LYNN HAVEN -- City leaders approved an eight-year tax abatement for The Trane Co., which paves the way for Trane to expand its 100,000-sq.-ft. manufacturing plant by 300,000 square feet The company says it will quadruple its workforce to 400.

OKALOOSA COUNTY -- Eglin Air Force Base will lose more than 350 full-time jobs, military and civilian, following U.S. Air Force restructuring plans that will send several units and their local support operations to other bases.

Applied Research Associates, a U.S Air Force contractor at Tyndall Air Force Base, is laying off 72 workers because Defense Department budget cuts ended the company's contract.

PANAMA CITY BEACH -- Patronis Bros. Enterprises plans to expand the market for its Econfina Natural Spring Water into Alabama and Georgia. The water is bottled from spring water that feeds Econfina Creek and is distributed by Culligan Bottled Water.
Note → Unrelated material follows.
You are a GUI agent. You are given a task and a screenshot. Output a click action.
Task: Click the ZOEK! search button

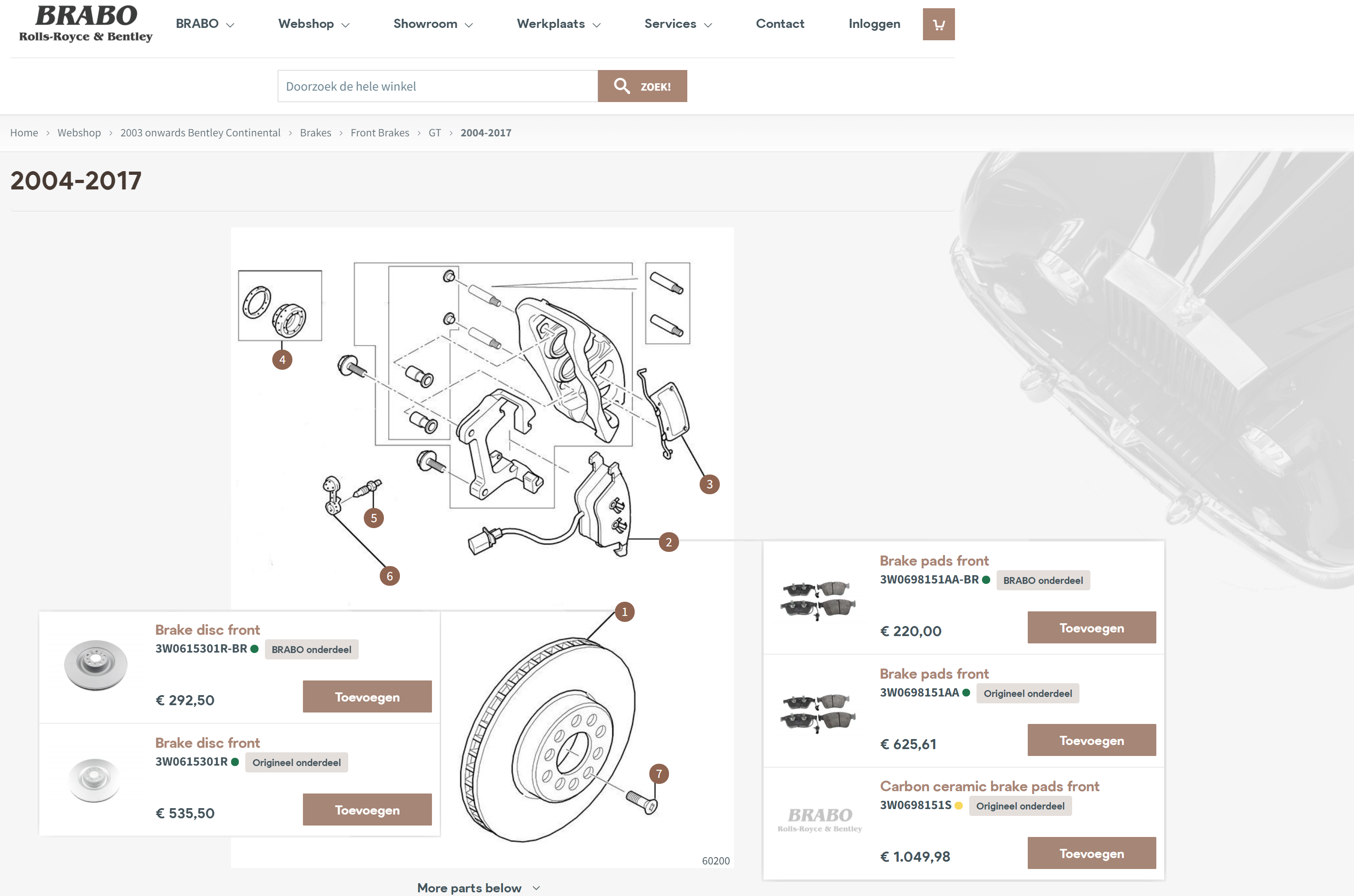642,86

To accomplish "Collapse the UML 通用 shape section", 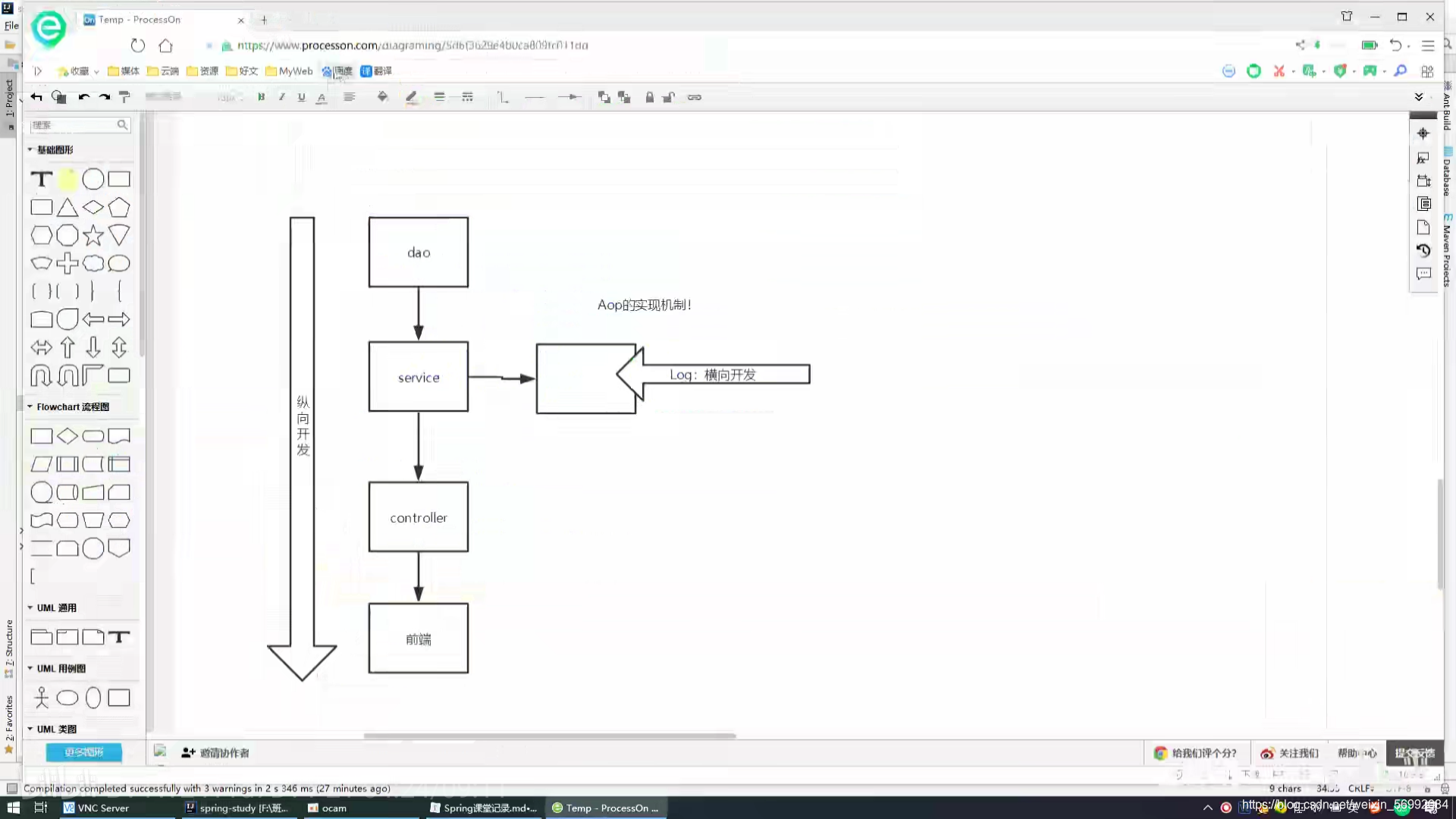I will point(30,608).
PORT ST. JOE -- Real estate company St. Joe Co./Arvida will pay the city $150,000 a year for seven years to operate a 120-slip marina built with $2.5 million in low-interest loans from the U.S. Rural Development Agency. The city built the marina last year as part of downtown revitalization efforts. Arvida says it will spend $500,000 in start-up costs and get a two-year exemption from property taxes. Tampa-based Brandy Marine will handle day-to-day operations.

TALLAHASSEE -- The James Madison Institute, a think tank that has researched school vouchers, tax issues and social policies, acquired the nonprofit foundation formed by Gov. Jeb Bush after his 1994 gubernatorial defeat. The new foundation will be called The James Madison Institute: A Foundation for Florida's Future.

WEWAHITCHKA -- Gulf Correctional Institution is set to open its new prison annex to house inmates from neighboring counties, creating 150 jobs. Many positions could be filled with workers laid off by the Florida Coast Paper Co. mill in nearby Port St. Joe [see Two-Lane Florida, page 82]. The state agreed to pick up the cost of training the new workers. The annex increases the prison's capacity to 2,500.

Overheard

Tallahassee an aircraft manufacturing base? SME Aero Inc. made good on its first pair of two-seat training airplanes. Dubbed the Aerotiga, the company hopes to sell the $150,000 planes to flight schools and state agencies, including the Florida Highway Patrol and the Division of Forestry. SME Chairman Richard Ledson says he hopes to have a full-fledged assembly plant and a workforce of 15 building more planes by the end of the year. ... ... Walton County leaders are pressing EDC chief Tom Powell to recruit a U.S. automaker to open a plant in the county, a move Powell says is about as likely as getting the state capital moved to DeFuniak Springs. County commissioners pushing for a plant point to the county's burgeoning labor pool. ... ... To keep the city's major industrial employer from moving to Jacksonville or Savannah, Ga., Panama City leaders are prepared to give Arizona Chemical a 50,000-sq.-ft. building on waterfront property near downtown. Arizona also has concerns about air travel in and out of Panama City; officials with Atlantic Southeast Airlines pledge better service if Arizona stays. ... ... A 20% drop in the number of spring break visitors has Panama City Beach hotel and motel owners singing a different tune. Before, the local convention and visitors bureau never advertised the six-week-long youthfest for fear of alienating its core family market. With numbers down, a new advertising plan is taking shape to promote the beach across the Southeast and Midwest for Spring Break 2000.